### PROBLEM TO WORK ON
Only the lines holding "Image" are wanted here; copy each from the listing.

### ENTRIES SUPPLIED

○ ○ ○ ○ ○

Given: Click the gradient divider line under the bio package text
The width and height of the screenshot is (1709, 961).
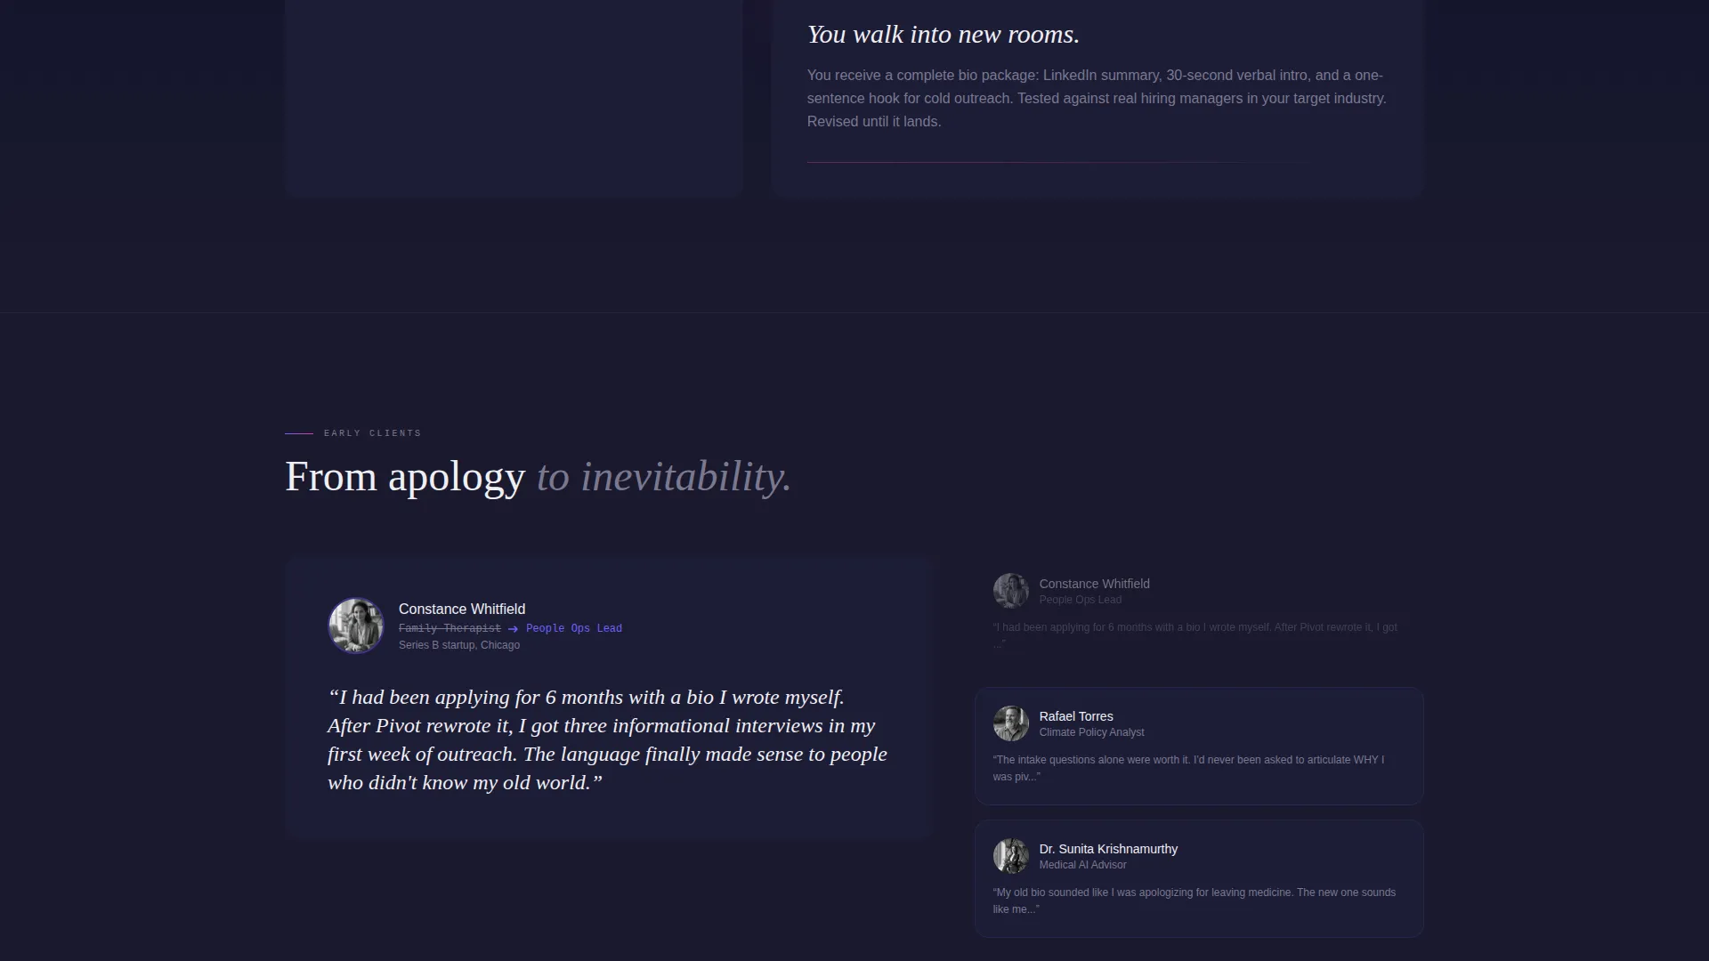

○ ○ ○ ○ ○

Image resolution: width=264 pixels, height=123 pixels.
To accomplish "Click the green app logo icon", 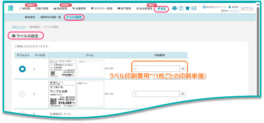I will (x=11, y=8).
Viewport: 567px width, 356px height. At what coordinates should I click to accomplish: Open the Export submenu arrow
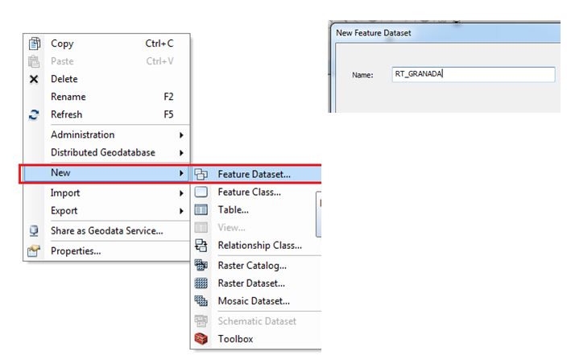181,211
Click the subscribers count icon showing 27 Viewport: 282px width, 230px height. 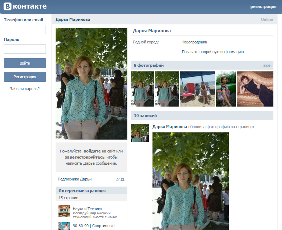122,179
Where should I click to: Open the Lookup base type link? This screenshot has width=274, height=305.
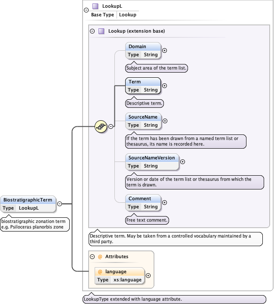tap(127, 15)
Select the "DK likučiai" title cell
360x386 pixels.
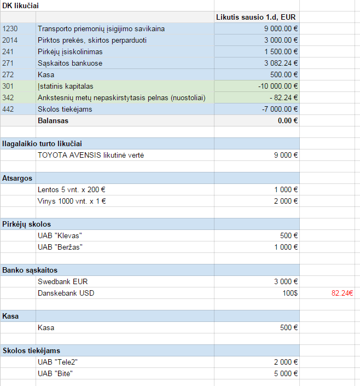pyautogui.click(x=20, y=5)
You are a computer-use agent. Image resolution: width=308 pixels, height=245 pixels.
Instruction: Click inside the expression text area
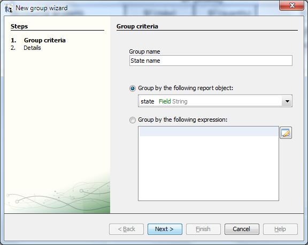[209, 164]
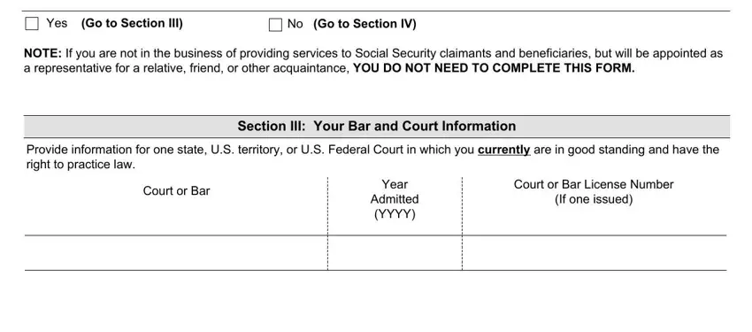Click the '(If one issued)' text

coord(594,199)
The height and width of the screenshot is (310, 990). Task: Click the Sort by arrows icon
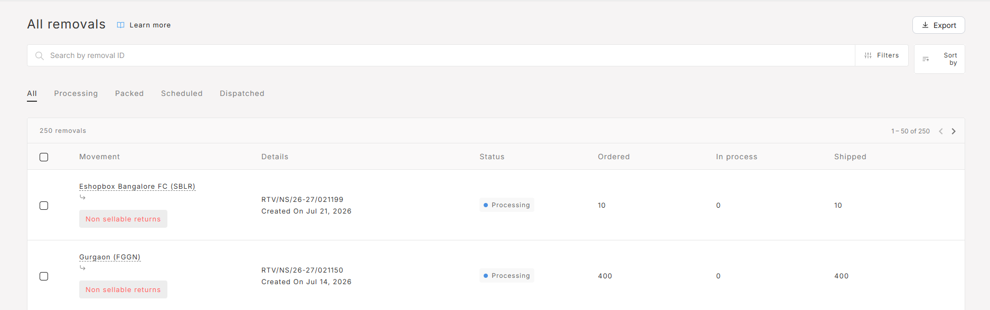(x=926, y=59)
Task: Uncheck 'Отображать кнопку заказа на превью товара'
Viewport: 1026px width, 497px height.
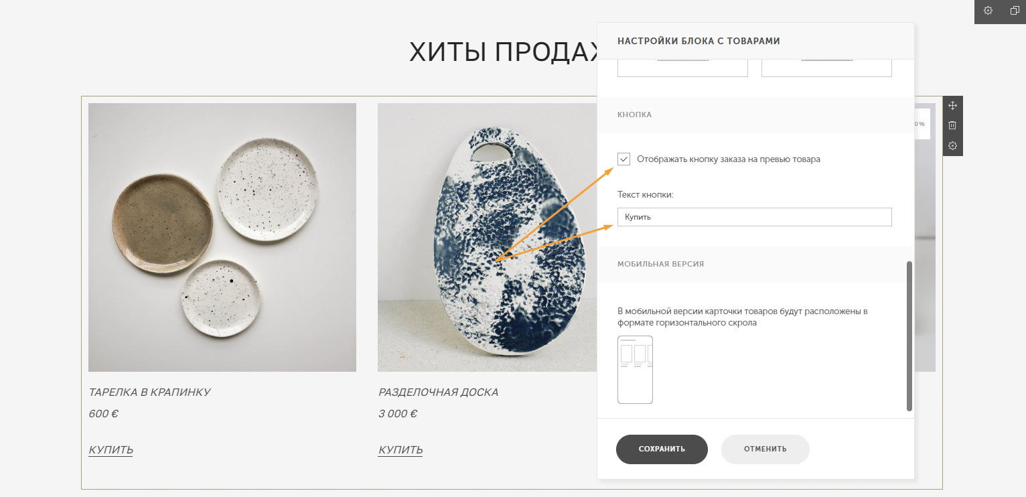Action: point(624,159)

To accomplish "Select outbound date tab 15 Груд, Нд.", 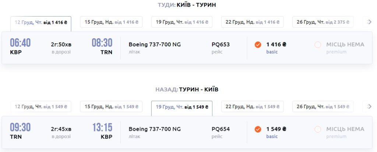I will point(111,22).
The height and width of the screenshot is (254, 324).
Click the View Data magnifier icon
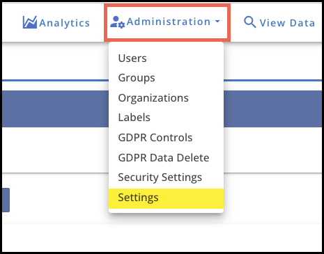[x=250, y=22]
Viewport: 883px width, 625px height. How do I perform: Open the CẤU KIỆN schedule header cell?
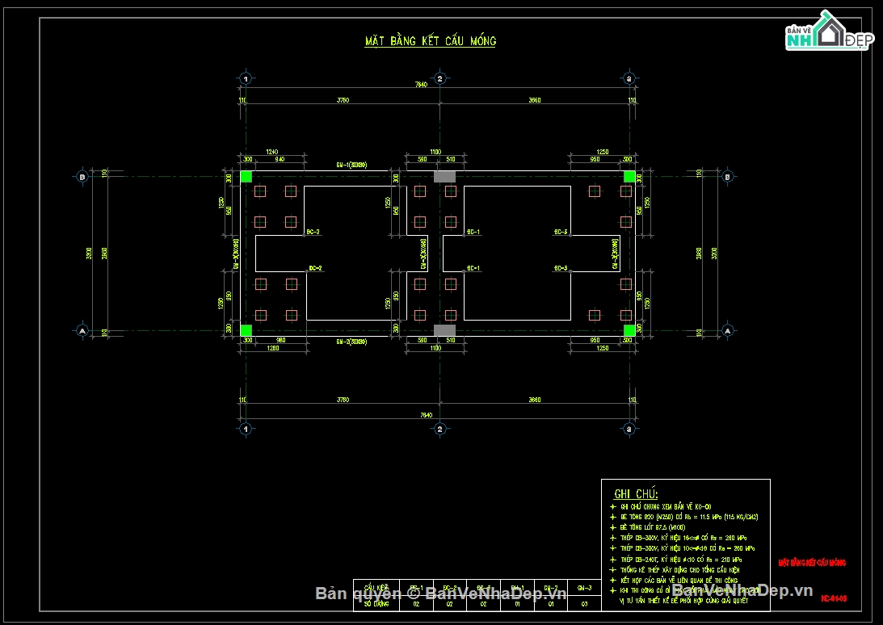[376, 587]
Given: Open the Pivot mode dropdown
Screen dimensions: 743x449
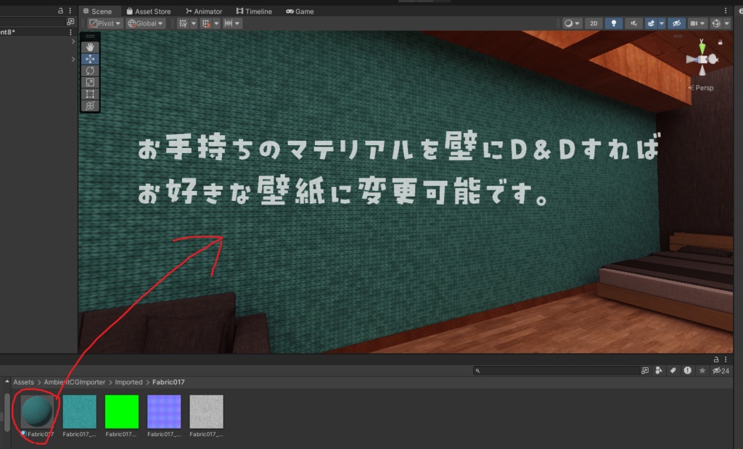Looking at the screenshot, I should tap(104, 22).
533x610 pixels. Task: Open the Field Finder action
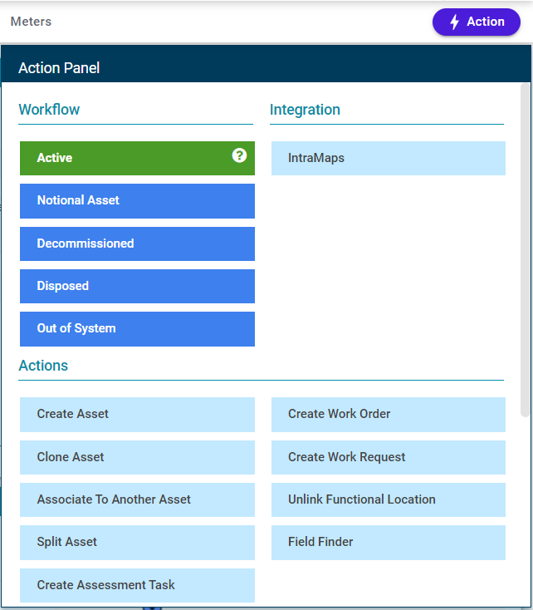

○ ○ ○ ○ ○

### SOLUTION TO THIS EXERCISE
Image resolution: width=264 pixels, height=123 pixels.
You are a computer-use agent. Image resolution: width=308 pixels, height=245 pixels.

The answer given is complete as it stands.